Written exercise:
Copy out the records verbatim, beginning at the line containing "This screenshot has" and continuing through the last line of the records. Omit the pictures from your copy.

Data for processing:
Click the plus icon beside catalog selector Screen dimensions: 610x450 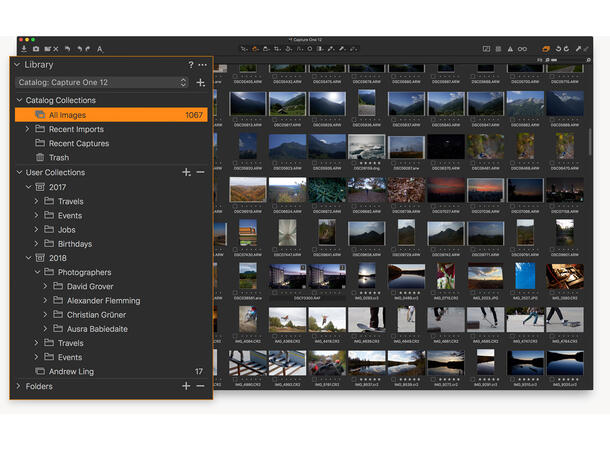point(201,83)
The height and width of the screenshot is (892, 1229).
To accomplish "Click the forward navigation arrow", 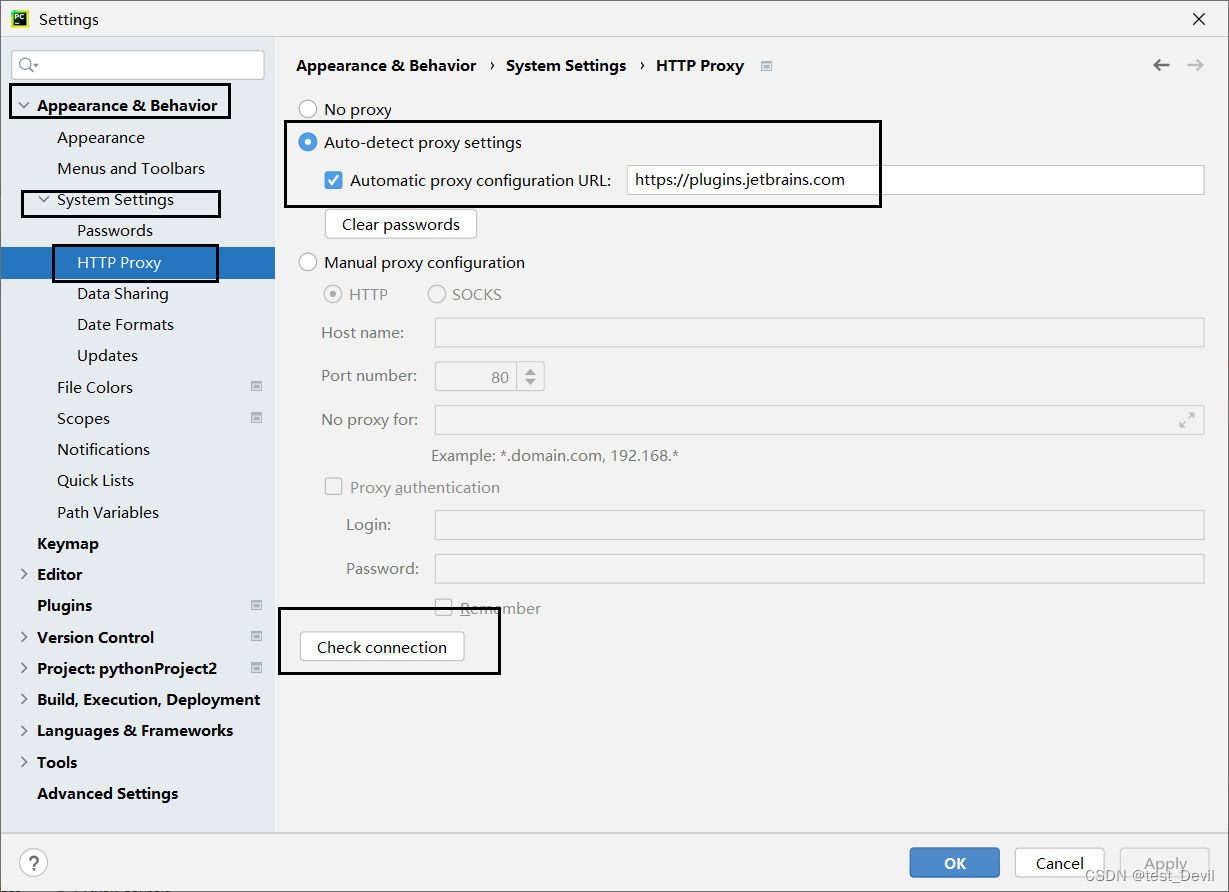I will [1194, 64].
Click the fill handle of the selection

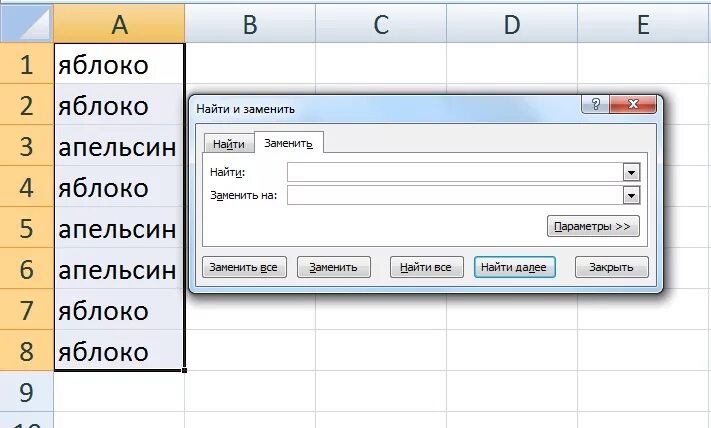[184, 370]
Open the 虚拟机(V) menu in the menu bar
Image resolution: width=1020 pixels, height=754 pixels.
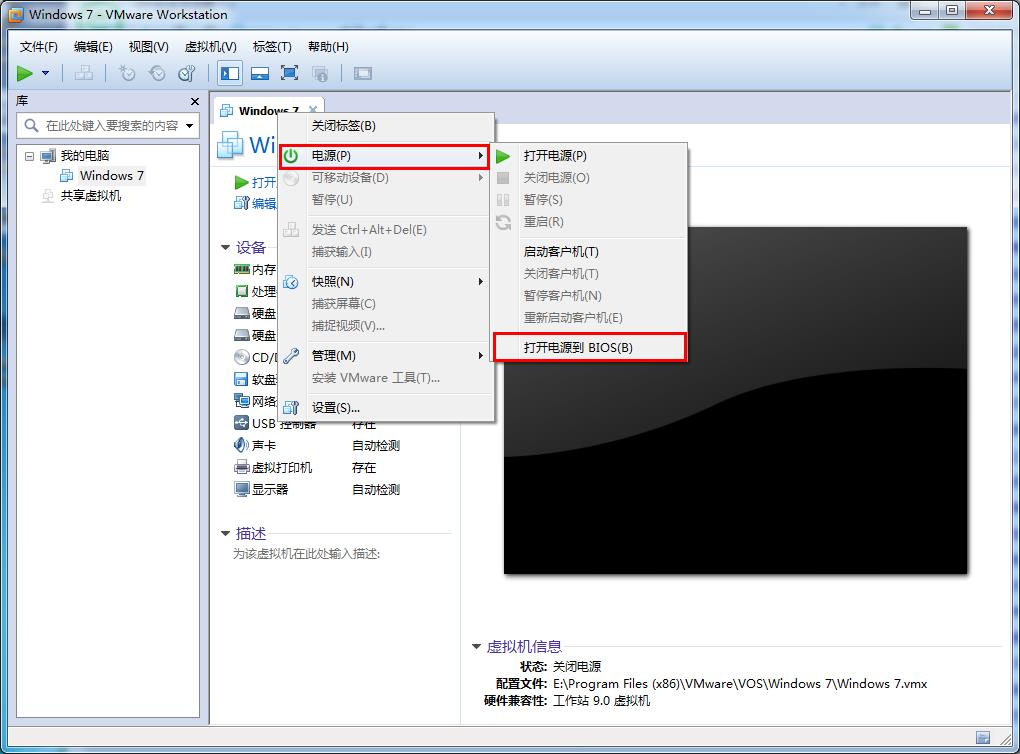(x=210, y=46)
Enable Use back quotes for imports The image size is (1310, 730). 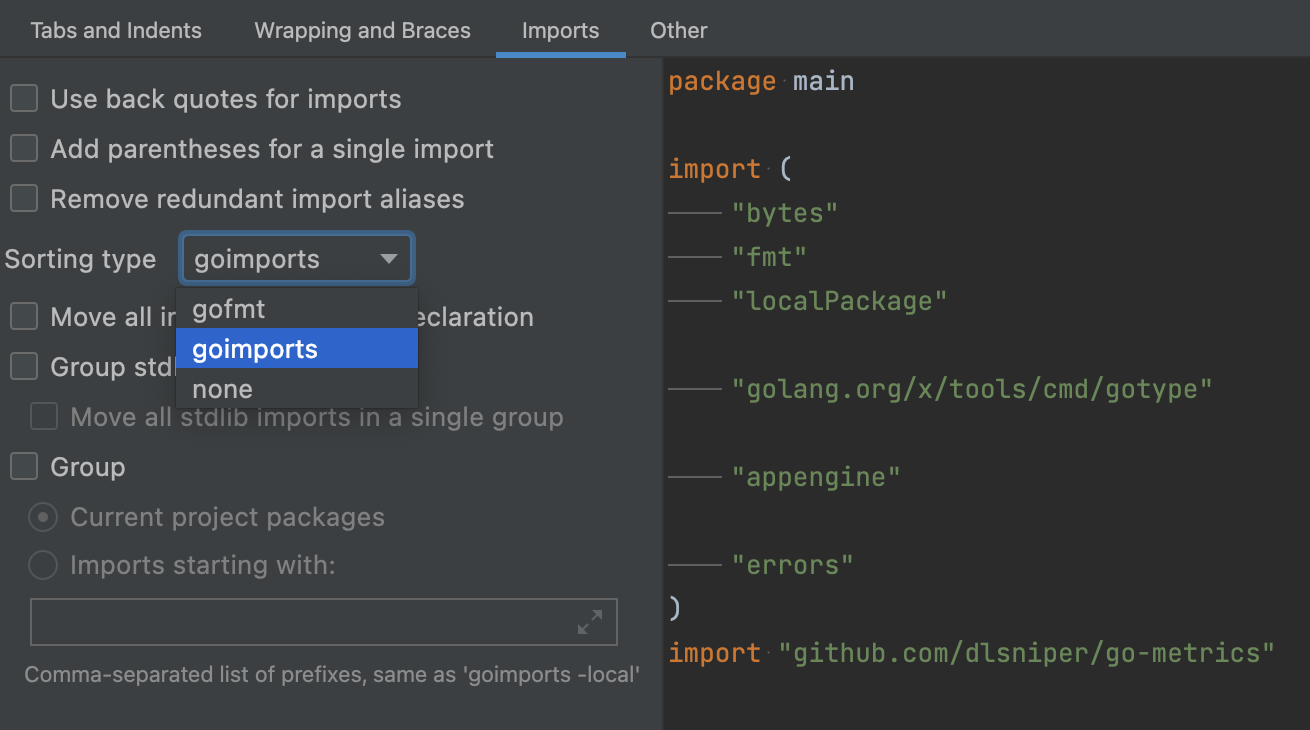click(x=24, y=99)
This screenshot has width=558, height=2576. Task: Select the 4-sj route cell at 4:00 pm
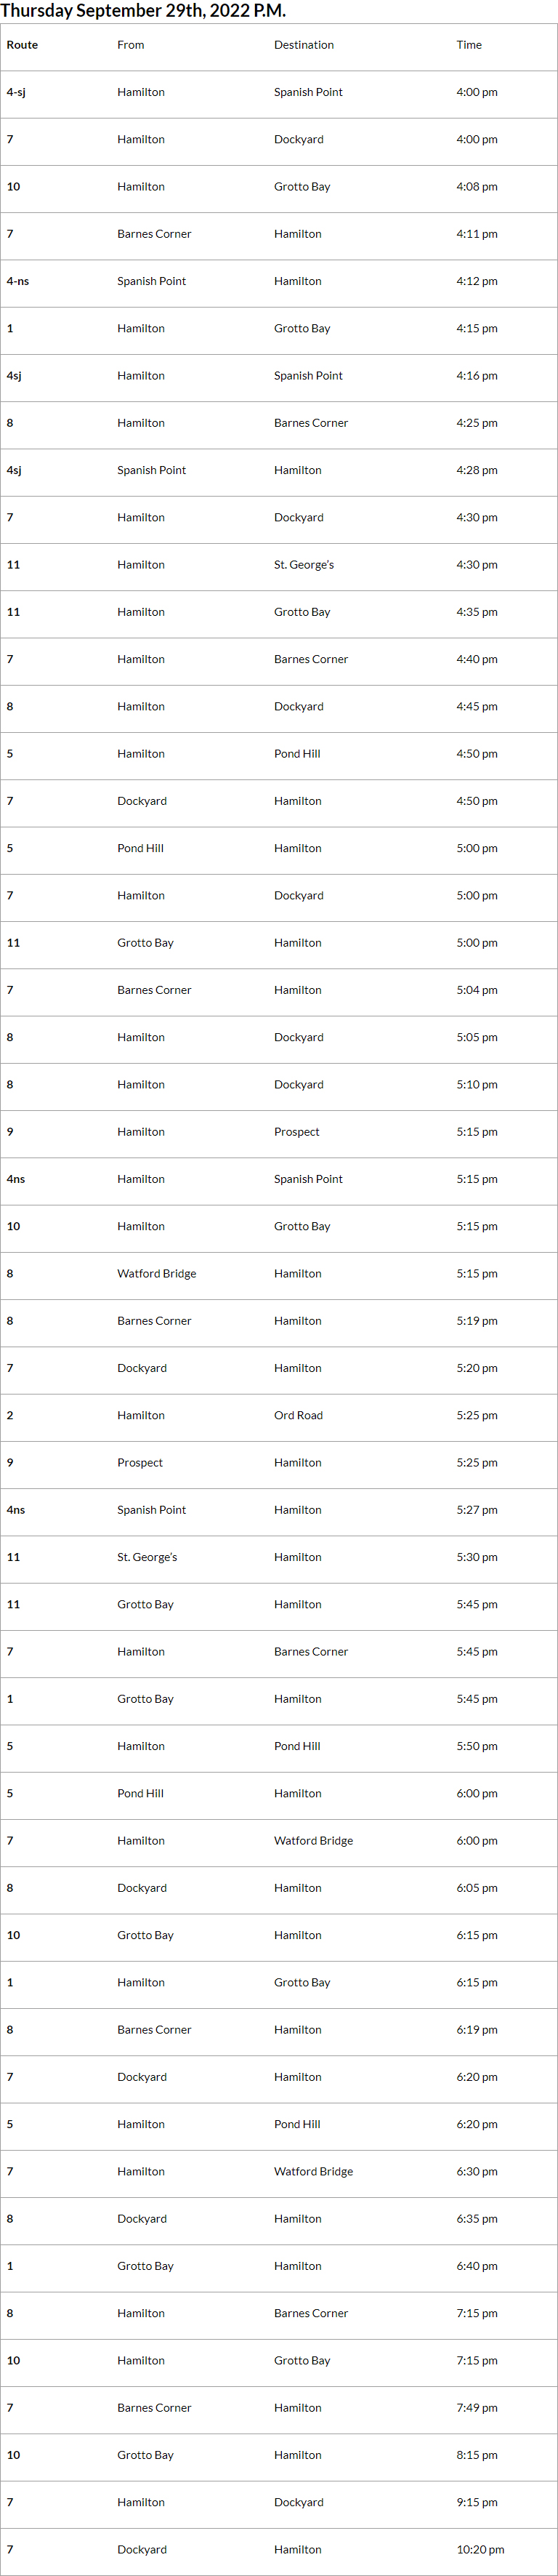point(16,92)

Written response:
This screenshot has width=558, height=2576. Task: Select the 4-sj route cell at 4:00 pm
point(16,92)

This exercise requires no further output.